The elements in initial unsorted array are random numbers chosen from certain range.
I find the range of random number effects the running time. For example, the running time for 1, 000, 000 random number chosen from the range (1 - 2000) takes 40 seconds. While it takes 9 seconds if the 1,000,000 number chosen from the range (1 - 10,000).
But I do not know how to explain it. In class, we talk about the pivot value can effect the depth of recursion tree.
For my implementation, the last value of the array is chosen as pivot value. I do not use randomized scheme to select pivot value.

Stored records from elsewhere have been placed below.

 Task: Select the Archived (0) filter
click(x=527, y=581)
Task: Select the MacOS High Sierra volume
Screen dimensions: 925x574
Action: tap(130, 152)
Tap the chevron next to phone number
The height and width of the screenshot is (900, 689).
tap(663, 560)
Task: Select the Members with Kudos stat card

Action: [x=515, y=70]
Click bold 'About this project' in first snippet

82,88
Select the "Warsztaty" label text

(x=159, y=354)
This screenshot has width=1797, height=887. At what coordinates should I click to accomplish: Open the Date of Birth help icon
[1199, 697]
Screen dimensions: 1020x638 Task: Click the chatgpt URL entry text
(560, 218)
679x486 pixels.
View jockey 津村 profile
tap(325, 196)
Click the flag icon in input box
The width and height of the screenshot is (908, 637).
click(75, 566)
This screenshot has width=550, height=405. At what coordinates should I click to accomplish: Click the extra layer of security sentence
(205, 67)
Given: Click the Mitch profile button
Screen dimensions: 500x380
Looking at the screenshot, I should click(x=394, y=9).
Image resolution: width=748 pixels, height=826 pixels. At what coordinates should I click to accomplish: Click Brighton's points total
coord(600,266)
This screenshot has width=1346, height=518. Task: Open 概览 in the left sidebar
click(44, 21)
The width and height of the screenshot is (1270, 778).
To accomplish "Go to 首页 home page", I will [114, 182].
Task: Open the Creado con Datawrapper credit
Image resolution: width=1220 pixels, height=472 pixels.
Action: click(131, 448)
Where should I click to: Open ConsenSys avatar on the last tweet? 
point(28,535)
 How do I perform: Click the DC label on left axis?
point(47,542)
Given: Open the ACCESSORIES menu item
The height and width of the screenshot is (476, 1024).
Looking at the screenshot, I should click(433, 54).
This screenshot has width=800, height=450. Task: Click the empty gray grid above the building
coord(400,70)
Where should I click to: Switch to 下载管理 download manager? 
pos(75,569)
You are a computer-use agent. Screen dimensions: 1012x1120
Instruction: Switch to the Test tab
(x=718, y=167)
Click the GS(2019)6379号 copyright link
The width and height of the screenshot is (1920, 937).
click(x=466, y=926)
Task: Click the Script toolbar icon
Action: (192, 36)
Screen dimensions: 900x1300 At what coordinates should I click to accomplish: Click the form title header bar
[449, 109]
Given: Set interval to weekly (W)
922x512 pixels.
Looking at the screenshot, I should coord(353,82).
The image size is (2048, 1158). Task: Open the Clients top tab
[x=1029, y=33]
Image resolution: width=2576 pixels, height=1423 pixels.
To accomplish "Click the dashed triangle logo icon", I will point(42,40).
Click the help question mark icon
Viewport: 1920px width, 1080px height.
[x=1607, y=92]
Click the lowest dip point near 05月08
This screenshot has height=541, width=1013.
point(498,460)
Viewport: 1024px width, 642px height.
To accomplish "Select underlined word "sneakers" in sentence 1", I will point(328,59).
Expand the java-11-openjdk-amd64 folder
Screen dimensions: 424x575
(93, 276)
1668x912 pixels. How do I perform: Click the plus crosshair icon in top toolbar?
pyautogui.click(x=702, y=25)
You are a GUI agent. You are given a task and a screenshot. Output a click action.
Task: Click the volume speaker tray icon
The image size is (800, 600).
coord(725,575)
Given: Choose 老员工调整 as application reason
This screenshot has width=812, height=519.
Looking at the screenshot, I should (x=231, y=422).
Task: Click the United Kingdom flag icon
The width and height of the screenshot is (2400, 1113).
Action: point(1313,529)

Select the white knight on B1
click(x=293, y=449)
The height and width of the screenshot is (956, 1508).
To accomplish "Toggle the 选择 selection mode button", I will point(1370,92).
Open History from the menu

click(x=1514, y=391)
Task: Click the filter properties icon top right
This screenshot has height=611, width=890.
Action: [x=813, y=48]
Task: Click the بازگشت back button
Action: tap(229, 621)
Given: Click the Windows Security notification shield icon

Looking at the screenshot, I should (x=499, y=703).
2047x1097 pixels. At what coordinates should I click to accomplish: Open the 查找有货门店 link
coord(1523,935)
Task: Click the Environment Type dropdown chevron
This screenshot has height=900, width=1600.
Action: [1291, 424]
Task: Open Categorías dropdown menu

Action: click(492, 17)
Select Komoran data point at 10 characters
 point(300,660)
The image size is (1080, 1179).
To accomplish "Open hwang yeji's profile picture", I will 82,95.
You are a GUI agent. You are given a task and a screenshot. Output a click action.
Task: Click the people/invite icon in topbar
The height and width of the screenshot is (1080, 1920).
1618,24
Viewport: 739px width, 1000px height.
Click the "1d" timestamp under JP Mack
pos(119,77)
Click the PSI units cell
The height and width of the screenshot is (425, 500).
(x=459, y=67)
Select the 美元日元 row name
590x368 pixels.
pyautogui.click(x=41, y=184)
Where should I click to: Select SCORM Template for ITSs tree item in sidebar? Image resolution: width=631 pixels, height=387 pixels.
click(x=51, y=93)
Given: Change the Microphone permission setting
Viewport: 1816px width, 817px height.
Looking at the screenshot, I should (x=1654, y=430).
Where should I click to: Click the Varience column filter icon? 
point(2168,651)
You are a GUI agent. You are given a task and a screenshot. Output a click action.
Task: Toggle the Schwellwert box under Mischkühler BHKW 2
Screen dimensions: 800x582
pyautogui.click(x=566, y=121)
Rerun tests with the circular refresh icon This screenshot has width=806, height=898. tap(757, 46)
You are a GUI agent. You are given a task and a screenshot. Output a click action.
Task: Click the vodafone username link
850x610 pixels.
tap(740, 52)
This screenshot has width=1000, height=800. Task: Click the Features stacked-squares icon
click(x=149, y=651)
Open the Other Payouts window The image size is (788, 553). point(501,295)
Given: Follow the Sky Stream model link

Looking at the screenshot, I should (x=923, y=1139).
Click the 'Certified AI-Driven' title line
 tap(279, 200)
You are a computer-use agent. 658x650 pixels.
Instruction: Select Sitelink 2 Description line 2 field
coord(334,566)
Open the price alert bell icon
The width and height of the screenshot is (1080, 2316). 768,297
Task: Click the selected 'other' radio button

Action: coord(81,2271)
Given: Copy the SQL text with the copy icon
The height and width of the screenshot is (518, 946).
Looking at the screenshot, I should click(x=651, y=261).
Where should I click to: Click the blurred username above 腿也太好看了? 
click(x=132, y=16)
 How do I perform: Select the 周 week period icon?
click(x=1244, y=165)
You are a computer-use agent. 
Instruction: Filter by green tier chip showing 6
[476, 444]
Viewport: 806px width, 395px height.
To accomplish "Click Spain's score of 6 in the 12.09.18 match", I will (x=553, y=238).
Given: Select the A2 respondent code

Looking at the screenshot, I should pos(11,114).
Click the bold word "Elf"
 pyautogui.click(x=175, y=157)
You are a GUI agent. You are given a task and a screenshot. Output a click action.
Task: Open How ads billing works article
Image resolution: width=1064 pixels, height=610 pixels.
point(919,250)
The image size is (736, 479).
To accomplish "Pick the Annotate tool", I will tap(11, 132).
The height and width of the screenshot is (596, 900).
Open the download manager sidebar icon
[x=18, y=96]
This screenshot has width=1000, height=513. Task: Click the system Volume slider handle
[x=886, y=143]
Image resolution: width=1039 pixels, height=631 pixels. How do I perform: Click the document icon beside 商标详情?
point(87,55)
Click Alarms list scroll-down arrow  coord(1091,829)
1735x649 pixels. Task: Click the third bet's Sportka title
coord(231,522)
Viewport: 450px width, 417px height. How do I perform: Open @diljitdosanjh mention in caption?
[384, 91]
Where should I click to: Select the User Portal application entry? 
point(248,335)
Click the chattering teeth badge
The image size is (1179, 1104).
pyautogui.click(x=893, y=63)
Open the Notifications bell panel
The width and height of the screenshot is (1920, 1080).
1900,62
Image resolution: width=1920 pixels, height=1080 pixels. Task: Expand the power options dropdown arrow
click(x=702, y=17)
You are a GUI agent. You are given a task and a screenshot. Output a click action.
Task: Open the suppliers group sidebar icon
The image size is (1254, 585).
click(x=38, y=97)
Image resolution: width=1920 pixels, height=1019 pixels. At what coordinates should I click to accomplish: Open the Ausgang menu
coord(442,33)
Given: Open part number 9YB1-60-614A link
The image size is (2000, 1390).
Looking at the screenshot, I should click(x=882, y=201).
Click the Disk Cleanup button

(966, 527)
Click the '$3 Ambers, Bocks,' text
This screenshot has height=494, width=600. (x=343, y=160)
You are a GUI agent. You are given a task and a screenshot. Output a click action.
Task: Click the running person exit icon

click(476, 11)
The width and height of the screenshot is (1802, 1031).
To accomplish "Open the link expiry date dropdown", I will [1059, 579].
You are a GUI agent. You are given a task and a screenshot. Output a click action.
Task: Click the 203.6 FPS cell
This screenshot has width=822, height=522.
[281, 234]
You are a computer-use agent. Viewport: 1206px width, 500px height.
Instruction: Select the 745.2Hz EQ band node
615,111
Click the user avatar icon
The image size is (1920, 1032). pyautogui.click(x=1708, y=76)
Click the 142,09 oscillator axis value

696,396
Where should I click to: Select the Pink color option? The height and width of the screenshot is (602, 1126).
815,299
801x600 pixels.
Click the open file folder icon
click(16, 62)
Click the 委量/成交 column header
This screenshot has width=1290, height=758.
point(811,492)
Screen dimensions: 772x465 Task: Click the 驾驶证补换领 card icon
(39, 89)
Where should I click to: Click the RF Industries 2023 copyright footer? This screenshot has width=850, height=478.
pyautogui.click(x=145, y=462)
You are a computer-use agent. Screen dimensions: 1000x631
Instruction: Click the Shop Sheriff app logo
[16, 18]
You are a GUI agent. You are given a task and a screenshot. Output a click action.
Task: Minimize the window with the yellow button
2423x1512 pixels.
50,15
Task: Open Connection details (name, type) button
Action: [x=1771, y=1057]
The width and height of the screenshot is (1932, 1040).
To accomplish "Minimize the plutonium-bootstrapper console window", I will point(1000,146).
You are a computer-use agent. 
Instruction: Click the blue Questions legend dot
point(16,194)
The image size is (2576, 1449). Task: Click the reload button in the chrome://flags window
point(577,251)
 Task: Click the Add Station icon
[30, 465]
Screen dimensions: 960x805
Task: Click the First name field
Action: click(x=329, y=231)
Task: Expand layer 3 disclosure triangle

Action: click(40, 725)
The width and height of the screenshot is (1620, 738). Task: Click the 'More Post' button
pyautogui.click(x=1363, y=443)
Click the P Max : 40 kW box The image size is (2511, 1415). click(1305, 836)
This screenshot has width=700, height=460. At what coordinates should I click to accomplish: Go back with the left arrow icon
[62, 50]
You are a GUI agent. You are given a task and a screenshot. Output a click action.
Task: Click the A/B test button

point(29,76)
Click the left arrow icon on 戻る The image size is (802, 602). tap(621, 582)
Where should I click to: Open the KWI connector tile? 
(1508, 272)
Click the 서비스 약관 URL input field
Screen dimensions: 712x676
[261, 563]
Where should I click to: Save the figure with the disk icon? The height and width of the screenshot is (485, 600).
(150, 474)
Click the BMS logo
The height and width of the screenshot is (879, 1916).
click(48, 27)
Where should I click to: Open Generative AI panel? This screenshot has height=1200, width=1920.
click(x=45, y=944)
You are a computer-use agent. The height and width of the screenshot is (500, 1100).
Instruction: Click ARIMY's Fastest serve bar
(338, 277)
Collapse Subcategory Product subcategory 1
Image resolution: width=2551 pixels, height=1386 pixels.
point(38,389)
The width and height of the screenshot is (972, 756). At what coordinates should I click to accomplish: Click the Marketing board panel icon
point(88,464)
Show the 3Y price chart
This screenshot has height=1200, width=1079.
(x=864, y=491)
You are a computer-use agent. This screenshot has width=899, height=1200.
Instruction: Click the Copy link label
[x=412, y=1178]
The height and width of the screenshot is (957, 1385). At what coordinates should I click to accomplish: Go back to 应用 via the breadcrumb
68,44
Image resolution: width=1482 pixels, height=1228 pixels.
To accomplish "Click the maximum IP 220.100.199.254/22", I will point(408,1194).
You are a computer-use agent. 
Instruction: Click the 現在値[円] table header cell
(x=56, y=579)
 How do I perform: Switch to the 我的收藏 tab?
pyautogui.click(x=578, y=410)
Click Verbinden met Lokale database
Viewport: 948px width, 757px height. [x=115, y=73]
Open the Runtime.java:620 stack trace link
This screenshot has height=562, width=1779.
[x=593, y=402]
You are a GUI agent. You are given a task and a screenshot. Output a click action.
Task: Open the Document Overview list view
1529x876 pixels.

int partition( vector<int> &vec, int p, int r) {
int x = vec[r];
int i = (p-1);
int j = p;
while(1) {
if (vec[j] <= x){
i = (i+1);
int temp = vec[j];
vec[j] = vec[i];
vec[i] = temp;
}
j=j+1;
if (j==r)
break;
}
int temp = vec[i+1];
vec[i+1] = vec[r];
vec[r] = temp;
return i+1;
}
void quicksort ( vector<int> &vec, int p, int r) {
if (p<r){
int q = partition(vec, p, r);
quicksort(vec, p, q-1);
quicksort(vec, q+1, r);
}
}
void random_generator(int num, int * array) {
srand((unsigned)time(0));
int random_integer;
for(int index=0; index< num; index++){
random_integer = (rand()%10000)+1;
*(array+index) = random_integer;
}
}
int main() {
int array_size = 1000000;
int input_array[array_size];
random_generator(array_size, input_array);
vector<int> vec(input_array, input_array+array_size);
clock_t t1, t2;
t1 = clock();
quicksort(vec, 0, (array_size - 1)); // call quick sort
int length = vec.size();
t2 = clock();
float diff = ((float)t2 - (float)t1);
cout << diff << endl;
cout << diff/CLOCKS_PER_SEC <<endl;
}
Most likely it's not performing well because quicksort doesn't handle lots of duplicates very well and may still result in swapping them (order of key-equal elements isn't guaranteed to be preserved). You'll notice that the number of duplicates per number is 100 for 10000 or 500 for 2000, while the time factor is also approximately a factor of 5.
Have you averaged the runtimes over at least 5-10 runs at each size to give it a fair shot of getting a good starting pivot?
As a comparison have you checked to see how std::sort and std::stable_sort also perform on the same data sets?
Finally for this distribution of data (unless this is a quicksort exercise) I think counting sort would be much better - 40K memory to store the counts and it runs in O(n).